Bücher wechselten im Laufe der Geschichte häufig ihre Besitzer: Sie wurden verkauft, verschenkt, verliehen, getauscht, geraubt oder gar zerstört. Bedeutende Büchersammlungen veränderten sich auf diese Weise, wurden in alle Welt verstreut oder gingen unwiederbringlich verloren.

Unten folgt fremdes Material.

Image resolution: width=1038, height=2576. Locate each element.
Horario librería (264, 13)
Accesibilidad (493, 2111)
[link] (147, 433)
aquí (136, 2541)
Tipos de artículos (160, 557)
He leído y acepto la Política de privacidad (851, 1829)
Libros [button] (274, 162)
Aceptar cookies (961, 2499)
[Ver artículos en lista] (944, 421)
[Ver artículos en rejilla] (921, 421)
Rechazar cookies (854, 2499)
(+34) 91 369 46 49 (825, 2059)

Die Bibliotheken der Tiroler Klöster erfuhren mit den Aufhebungen Ende des 18. Jahrhunderts unter Joseph II. bzw. unter bayerischer Herrschaft am Beginn des 19. Jahrhunderts eine Zäsur. Große Teile der Bestände gelangten an die damalige Lyzealbibliothek in Innsbruck (heute Universitäts- und Landesbibliothek Tirol); auch die Hofbibliotheken in Wien bzw. in München machten von ihrem Vorwahlrecht Gebrauch. Die größeren Stifte, wie Wilten und Neustift, wurden später wiedererrichtet, verzichteten dabei zum Teil auf die vormals abgegebenen Bücher, erhielten Teile davon zurück oder bauten den vor Ort verbliebenen Bestand durch Neuzukäufe wieder auf. Noch im späten 19. und im 20. Jahrhundert kamen Bücher aus diesen Sammlungen allerdings erneut auf unterschiedlichen Wegen abhanden; Streubestände sind heute in aller Welt auszumachen.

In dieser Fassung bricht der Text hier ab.